Aktuell engagiere ich mich als Süddeutsche Leitung bei vielen Events und unterstütze den Verband bei diplomatischen Verhandlung zur Entwicklung der Wettkampfstrukturen. Das Hauptprojekt von mir wird dennoch die Süddeutsche Meisterschaft in Weighted Calisthenics (SDM) sein, welche dieses Jahr in Augsburg stattfinden wird. Unser Ziel als DCSV Team wird es sein die SDM in den nächsten Jahren an einem festen Standort zu etablieren.
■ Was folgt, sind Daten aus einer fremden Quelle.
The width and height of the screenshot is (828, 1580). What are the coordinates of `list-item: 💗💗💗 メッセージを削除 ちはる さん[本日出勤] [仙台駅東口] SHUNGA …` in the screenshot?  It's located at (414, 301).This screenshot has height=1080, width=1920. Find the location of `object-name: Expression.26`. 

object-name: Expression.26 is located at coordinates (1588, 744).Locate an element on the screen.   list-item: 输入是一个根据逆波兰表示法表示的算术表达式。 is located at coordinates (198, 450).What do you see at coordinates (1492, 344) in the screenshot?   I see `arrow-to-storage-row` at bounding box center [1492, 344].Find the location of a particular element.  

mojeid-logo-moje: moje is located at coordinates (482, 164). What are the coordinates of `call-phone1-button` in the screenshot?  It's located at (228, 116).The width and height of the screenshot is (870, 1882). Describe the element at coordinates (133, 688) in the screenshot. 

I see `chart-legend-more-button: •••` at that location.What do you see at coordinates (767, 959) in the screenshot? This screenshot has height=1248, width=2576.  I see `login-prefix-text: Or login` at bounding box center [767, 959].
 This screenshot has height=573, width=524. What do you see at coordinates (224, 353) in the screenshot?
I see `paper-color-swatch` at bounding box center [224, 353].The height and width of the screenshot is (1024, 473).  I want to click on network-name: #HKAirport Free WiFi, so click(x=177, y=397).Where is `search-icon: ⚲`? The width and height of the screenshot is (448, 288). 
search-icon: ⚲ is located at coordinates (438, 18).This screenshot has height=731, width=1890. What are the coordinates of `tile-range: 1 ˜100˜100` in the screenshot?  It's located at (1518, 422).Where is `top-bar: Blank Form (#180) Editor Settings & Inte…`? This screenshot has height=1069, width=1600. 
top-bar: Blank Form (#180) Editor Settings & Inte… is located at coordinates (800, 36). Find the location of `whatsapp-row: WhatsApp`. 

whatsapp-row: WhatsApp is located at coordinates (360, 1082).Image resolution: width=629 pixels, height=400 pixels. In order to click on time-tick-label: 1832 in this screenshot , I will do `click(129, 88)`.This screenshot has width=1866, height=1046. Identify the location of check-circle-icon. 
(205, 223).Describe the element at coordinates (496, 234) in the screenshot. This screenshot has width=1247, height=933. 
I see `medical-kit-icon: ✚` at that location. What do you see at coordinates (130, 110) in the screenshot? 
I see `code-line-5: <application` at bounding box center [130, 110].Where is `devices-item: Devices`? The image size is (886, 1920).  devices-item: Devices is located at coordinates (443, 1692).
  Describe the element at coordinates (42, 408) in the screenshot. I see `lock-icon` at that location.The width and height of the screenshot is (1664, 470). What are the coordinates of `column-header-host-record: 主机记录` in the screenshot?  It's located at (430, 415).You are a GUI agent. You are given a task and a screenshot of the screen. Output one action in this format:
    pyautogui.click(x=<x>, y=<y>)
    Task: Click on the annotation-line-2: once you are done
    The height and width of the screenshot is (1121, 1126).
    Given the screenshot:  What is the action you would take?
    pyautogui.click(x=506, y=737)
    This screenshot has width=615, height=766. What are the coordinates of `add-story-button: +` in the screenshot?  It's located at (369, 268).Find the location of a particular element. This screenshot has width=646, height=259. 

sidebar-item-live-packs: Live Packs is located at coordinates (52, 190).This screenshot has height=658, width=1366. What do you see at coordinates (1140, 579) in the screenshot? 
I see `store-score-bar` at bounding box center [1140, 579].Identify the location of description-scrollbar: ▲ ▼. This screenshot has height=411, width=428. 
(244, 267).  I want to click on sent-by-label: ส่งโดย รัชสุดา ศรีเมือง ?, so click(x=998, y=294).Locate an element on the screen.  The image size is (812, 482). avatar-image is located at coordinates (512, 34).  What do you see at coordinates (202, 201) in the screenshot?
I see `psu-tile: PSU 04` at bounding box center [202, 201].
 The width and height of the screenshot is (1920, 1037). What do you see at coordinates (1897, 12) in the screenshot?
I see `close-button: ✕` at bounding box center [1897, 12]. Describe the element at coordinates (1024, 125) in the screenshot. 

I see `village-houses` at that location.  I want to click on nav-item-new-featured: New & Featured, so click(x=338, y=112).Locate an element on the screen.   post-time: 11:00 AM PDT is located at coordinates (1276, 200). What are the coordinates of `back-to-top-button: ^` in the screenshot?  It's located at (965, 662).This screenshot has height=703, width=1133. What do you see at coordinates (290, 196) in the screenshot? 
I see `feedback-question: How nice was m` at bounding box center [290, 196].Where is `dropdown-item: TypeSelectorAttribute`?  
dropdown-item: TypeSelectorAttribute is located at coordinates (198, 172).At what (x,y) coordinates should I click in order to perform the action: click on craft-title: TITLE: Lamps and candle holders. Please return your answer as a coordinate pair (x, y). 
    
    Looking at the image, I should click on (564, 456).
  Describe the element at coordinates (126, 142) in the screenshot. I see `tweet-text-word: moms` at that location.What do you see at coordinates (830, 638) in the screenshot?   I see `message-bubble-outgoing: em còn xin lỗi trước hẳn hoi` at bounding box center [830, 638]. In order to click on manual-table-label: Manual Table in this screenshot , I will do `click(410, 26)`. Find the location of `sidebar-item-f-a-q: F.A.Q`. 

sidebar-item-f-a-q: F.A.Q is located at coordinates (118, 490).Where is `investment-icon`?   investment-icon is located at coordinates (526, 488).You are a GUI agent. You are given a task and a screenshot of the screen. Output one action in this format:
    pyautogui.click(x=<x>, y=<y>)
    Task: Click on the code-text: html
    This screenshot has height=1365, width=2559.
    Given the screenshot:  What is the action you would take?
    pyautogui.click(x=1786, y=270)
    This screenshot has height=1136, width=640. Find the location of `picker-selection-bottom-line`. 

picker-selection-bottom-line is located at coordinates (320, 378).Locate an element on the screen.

So können wir auf den festen Strukturen die Teilnehmerzahl, Zuschauerzahl, Wettkampfqualität etc. aufbauen.
Persönlicher Bezug & Sport
Was ist der Unterschied zwischen Weighted Calisthenics und Streetlifting?
Weighted Calisthenics verkörpert allgemein das Training von Körpergewichtsübungen mit Zusatzgewichten. Dies kann auch bedeuten, dass das Training mehr im Kraftausdauerbereich (Max Reps) bezogen ist.
Unter Streetlifting versteht man in der Community mehr den Sport im 1RM Bereich.
Wie bist du selbst zum Weighted Calisthenics gekommen?
Körpergewichtsübungen (Calisthenics) habe ich schon viele Jahre leidenschaftlich trainiert. Dennoch wollte ich eine neue Herausforderung und habe deshalb nach Wettkämpfen gesucht. So bin ich auf die Wettkämpfe im Weighted Calisthenics / Streetlifting gestoßen, die der DCSV – bei dem ich inzwischen ehrenamtlich tätig bin – ausrichtet. Zudem habe ich als Sportstudent auch ein Interesse am Powerlifting entwickelt. Streetlifting ist für mich die ideale Verbindung aus Calisthenics und Powerlifting im 1RM-Bereich, was diesen Sport besonders reizvoll macht.
Welche Tipps hast du für Einsteiger im Weighted Calisthenics?
Meine Empfehlungen für Neueinsteiger/innen lauten:
Qualität vor Quantität: Da der Sport mit sehr hoher Intensität betrieben wird, sollte die saubere Technik immer Priorität haben.
Trainer/innen als Gamechanger: Eine erfahrene und kompetente Begleitung hilft enorm, die korrekte Technik zu erlernen und Verletzungen zu vermeiden.
Ausdauer statt Maximalkraft: Auch wenn der Sport auf einer einzelnen maximalen Wiederholung basiert, ist es dennoch ein Marathon. Geduld, Durchhaltevermögen und die Bereitschaft, auch aus Rückschlägen zu lernen, sind entscheidend. Ein schlechter Wettkampf oder eine schwierige Trainingseinheit definiert nicht die eigene Leistungsfähigkeit. Viel wichtiger sind der Spaß am Sport, die Leidenschaft und der langfristige Fokus.